Embery argues that identity politics is really just a way for high-status whites to differentiate themselves from low-status whites by dissociating from the stigma of white guilt. They retain their social and moral superiority by “allying” with racial and other minorities, who are in turn reduced to passive ciphers through which high-status whites write their own redemption story. Capitalism is equally amenable to this signalling to obfuscate its economically exploitative behaviour through the same redemptive exploitation of minorities.
As an antidote, Embery defends the legitimacy of the nation-state against what he calls the economic and cultural globalisers who wish to erase borders and erode sovereignty for capitalist or internationalist ends. The nation-state is perhaps the greatest ally of social democrats committed to equitable economic settlements with attendant cultural security. What Yoram Hazony calls mutual loyalty emerges between people bound by shared place, history, and culture, all of which strengthen the bonds of trust that J.S. Mill called “fellow-feeling.” Without this social capital, building a society and state capable of fulfilling Embery’s vision of a political-economic settlement is impossible.
All of this amounts to a defence of what was—until yesterday—seen as a perfectly normal way of life that allowed for the maximum flourishing of ordinary people.
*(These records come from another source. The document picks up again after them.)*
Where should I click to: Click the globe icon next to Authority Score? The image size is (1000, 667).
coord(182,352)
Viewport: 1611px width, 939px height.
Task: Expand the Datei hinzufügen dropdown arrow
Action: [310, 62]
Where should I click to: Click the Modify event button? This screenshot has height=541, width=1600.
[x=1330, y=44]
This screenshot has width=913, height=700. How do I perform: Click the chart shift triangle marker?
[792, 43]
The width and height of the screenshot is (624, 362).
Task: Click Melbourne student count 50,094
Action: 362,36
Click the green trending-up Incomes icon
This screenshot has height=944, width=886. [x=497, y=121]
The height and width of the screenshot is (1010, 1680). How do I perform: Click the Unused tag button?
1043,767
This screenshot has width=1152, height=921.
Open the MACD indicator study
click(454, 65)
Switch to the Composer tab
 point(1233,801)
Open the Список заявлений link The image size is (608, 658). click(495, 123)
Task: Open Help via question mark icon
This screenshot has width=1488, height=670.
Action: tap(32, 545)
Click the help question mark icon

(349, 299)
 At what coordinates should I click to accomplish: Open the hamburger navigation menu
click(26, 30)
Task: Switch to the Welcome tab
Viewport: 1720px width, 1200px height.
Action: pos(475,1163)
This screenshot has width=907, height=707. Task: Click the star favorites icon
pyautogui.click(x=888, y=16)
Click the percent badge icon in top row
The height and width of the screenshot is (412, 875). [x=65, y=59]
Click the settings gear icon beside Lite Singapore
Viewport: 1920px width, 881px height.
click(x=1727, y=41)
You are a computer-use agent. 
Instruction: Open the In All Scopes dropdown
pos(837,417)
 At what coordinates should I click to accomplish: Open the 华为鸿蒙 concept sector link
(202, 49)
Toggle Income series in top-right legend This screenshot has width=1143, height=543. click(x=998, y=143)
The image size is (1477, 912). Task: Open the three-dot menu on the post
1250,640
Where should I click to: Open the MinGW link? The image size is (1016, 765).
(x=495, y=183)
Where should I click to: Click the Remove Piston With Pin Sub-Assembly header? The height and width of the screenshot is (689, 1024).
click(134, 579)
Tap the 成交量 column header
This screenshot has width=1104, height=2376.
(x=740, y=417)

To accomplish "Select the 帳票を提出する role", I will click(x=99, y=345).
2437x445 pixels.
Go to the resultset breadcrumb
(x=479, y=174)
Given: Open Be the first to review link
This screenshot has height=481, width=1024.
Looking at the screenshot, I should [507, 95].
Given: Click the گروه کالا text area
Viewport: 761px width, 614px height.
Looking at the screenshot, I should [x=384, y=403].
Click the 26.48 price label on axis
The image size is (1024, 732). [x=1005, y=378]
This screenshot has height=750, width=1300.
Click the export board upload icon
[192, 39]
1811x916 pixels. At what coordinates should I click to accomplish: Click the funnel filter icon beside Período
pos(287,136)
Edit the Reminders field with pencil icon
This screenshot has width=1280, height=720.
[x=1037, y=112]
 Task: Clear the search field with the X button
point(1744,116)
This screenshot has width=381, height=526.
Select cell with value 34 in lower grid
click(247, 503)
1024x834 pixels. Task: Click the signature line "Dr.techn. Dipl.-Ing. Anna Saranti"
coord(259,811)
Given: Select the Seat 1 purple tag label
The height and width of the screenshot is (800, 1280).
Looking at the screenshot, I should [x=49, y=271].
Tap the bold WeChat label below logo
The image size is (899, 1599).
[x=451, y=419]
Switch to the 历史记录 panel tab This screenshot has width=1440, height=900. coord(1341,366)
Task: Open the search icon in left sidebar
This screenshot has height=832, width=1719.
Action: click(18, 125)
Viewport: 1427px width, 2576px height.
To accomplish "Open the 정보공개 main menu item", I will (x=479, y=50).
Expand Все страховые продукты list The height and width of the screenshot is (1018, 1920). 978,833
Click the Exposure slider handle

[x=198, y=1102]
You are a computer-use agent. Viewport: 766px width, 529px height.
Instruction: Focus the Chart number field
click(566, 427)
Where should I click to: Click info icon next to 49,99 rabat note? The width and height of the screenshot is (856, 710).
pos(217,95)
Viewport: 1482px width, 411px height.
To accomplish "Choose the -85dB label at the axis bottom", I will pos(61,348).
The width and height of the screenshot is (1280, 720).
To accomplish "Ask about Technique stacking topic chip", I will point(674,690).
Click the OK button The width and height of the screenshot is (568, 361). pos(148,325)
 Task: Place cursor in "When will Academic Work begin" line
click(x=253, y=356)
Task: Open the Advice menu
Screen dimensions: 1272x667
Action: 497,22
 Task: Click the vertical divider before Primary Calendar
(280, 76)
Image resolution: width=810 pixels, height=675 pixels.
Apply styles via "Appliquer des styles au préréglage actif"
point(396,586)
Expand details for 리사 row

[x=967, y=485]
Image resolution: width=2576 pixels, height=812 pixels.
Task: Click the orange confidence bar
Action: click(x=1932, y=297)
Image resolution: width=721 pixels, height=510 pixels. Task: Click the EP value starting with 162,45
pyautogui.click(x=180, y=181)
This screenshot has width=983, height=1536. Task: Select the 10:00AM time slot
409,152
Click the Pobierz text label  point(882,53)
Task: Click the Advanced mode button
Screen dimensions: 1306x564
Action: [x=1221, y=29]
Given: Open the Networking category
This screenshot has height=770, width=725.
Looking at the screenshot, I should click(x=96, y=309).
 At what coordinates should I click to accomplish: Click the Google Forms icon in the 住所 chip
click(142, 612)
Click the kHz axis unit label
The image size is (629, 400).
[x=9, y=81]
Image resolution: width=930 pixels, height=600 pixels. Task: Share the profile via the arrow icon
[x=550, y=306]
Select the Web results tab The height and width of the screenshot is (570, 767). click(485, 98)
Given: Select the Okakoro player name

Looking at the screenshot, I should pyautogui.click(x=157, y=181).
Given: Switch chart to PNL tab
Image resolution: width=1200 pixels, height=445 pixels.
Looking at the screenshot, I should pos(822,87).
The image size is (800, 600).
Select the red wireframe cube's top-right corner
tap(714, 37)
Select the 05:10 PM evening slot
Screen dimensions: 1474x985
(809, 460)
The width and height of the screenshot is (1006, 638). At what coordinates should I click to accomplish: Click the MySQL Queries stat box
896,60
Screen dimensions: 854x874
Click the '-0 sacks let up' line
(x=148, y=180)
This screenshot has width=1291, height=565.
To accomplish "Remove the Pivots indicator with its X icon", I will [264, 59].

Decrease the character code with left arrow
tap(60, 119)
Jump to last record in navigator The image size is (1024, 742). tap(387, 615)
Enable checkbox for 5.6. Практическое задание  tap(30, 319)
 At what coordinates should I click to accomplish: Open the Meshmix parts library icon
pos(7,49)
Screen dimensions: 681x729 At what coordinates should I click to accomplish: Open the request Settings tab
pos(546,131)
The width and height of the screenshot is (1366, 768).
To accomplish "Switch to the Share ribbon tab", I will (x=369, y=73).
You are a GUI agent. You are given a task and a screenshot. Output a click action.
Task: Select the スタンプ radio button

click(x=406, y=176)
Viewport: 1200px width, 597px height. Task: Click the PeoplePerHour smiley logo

Embery offers a plan to implement his vision of a well ordered and prosperous country that values its conservative Somewhere members as much as its Anywhere cultural and economic elite. I’m not convinced how feasible this is on a practical level, as his corporatist economic vision seems to be similar to the one that failed and enabled the rise of neoliberalism in the first place. Meanwhile, the elite that drove the cultural change and decline Embery laments is still in place. A replacement of the elite with one sympathetic to the culturally conservative working-class, as Patrick Deneen calls for, seems to be the only realistic way of realising Embery’s goal.
Nevertheless, Embery’s book deserves to be read by those on both sides of the political spectrum who are open to the prospect of a post-liberal society rooted in relationality, solidarity, and the common good. He ends by writing that “The Left, if it is to halt the slide towards irrelevance, had better start listening.” Whether they will is another matter entirely.